Trois jours chez ma mère, par François Weyergans, éditions Folio, prix Goncourt 2005

31 juillet 2017

«Les histoires, on s’en moque, il y en a plein les journaux» disait Céline. Et donc, on se moque bien de l’histoire de ce roman, couronné par le prix Goncourt en 2005. De quoi s’agit-il en réalité? D’une incroyable mise en abîme, de matriochkas. François Weyergans raconte l’histoire d’un écrivain, François Weyergraf, qui ne parvient pas à terminer un roman intitulé Trois jours chez ma mère, et dont il nous livre les trois premiers chapitres. Chapitres qui racontent l’histoire d’un écrivain, François Graffenberg, qui ne parvient pas à terminer son roman, qui a pour titre…

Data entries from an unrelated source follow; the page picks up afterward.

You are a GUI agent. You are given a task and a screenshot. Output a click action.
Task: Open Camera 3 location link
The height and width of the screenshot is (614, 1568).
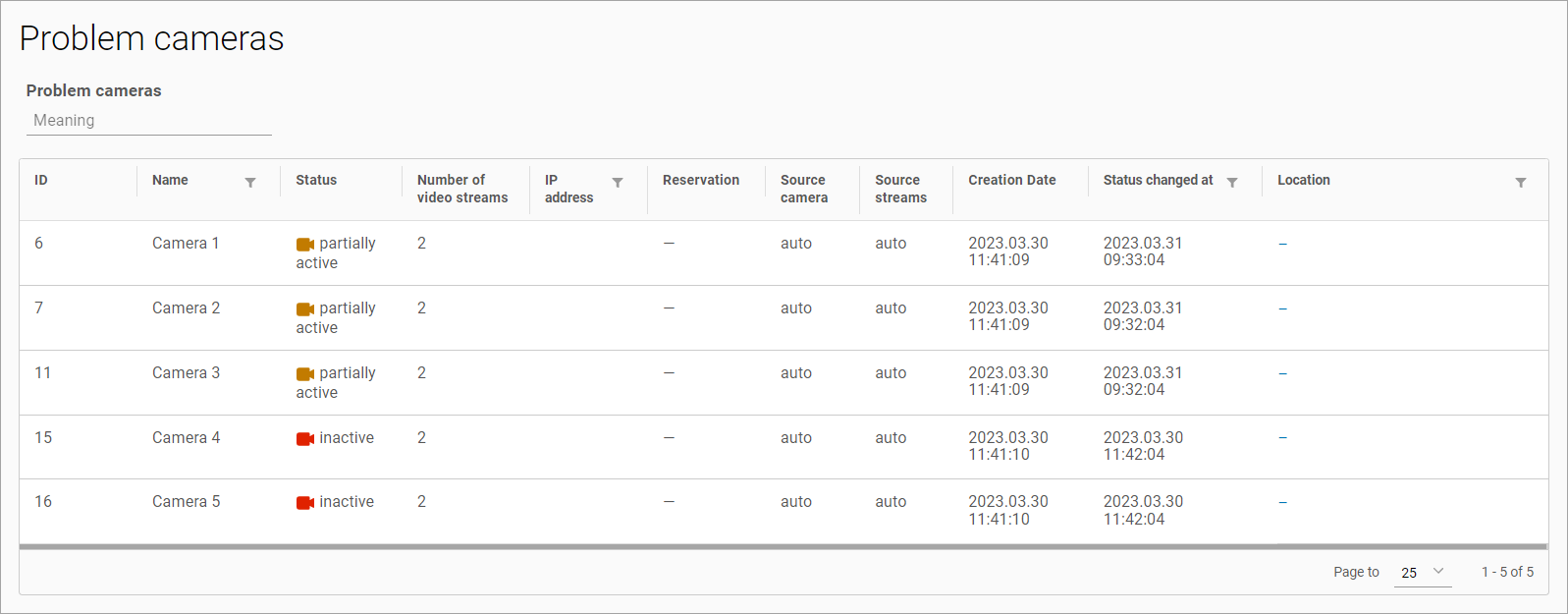[x=1282, y=373]
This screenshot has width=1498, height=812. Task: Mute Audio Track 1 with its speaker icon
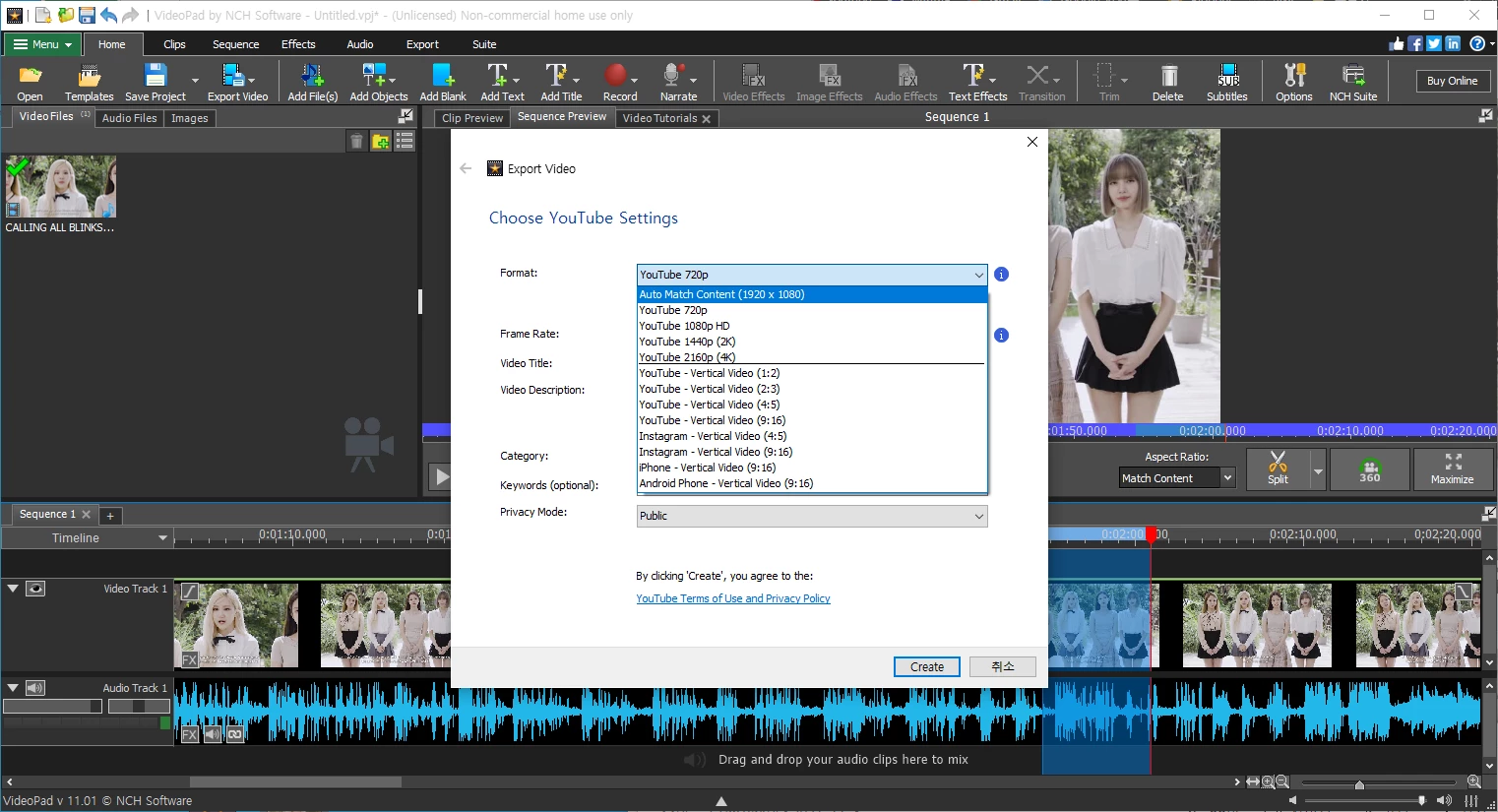click(35, 687)
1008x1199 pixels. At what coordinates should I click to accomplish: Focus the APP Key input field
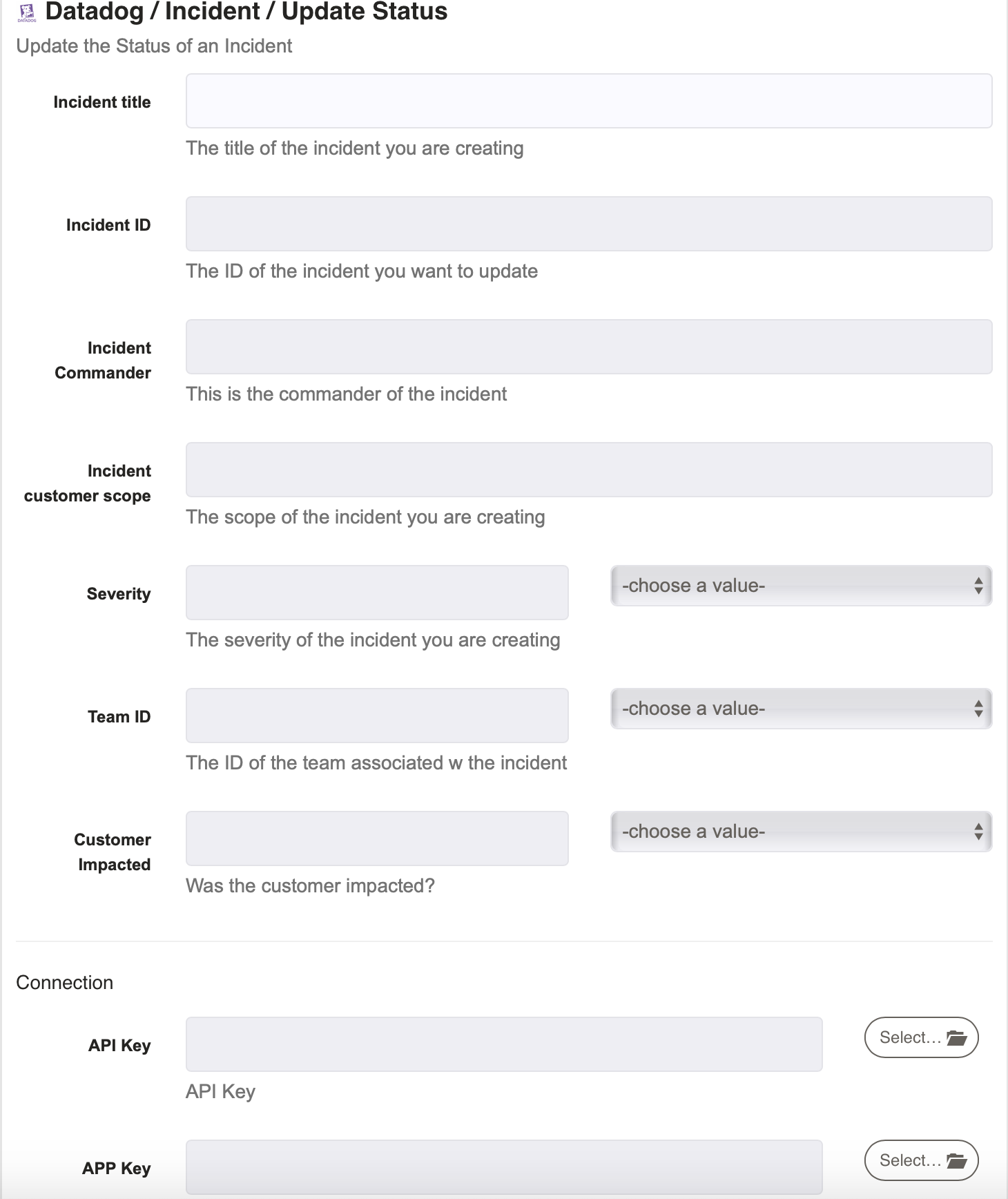click(x=504, y=1167)
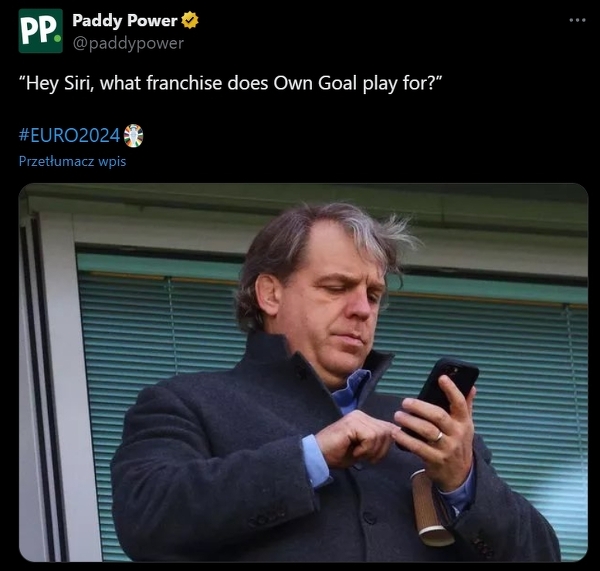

«Je me disais qu’on écrit que pour sa mère, que l’écriture et la mère ont partie liée» écrit Weyergans. Et nous voilà au nœud du problème. Comment se confronter à l’écriture, comment vivre avec elle au quotidien? Les François écrivent, dans le train ou ailleurs, dans leur tête souvent, en de permanentes digressions qui nous mènent du Québec à Manosque en passant par la Suisse ou le Japon. François Weyergans n’étale pas son érudition, qui est pourtant grande. Il la distille, ou plutôt, il l’instille. Paysages, cinéma, littérature, religion, antiquités, tout est bon, matière à malaxer pour le but ultime: écrire, encore et toujours. Philippe Djian parle volontiers de la manière dont un écrivain «pose sa caméra» afin de définir la manière dont un auteur voit les choses. François Weyergans a été critique aux Cahiers du cinéma et a réalisé plusieurs longs métrages. Il livre dans ce roman les images qui sont, peut-être, celles de sa vie (mais quelle importance). La littérature, n’est-ce pas, finalement, le montage (l’agencement) de ces images. Jean Cocteau affirmait qu’un réalisateur doit monter lui-même son film, sans quoi ce film risquait de lui échapper.

Il y aurait des pages à écrire sur les liens entre littérature et sexualité. Le sexe et l’érotisme sont d’ailleurs aux fondements de la littérature, du Cantique des Cantiques à L’Art d’aimer, d’Ovide, en passant par le Kamasutra ou Le Banquet, de Platon. Pour les François, le sexe est fondamental et n’est pas l’amour. Le sexe est la source de sensations, d’émotions, d’expériences hors normes. Pour les François, le sexe est aussi synonyme de liberté.

Autre liberté que s’accorde Weyergans, celle de penser à la marge. «J’ai parfois l’impression de jouer le rôle de celui qui pense anormalement par rapport au groupe, ce que la psychologie sociale appelle un excentrique. Je m’écarte pourtant si peu des habitudes reçues.»

Trois jours avec ma mère est un roman qui pose à chaque lecteur (peut-être davantage qu’à chaque lectrice) des questions intimes, personnelles, fondamentales, comme les François s’en posent à eux-mêmes: «Est-ce qu’on ne passe pas notre vie à passer à côté de celle des gens qu’on aime?» Si vous avez la réponse…

Trois jours chez ma mère, par François Weyergans, éditions Folio, 2007, 230 pages, prix Goncourt 2005.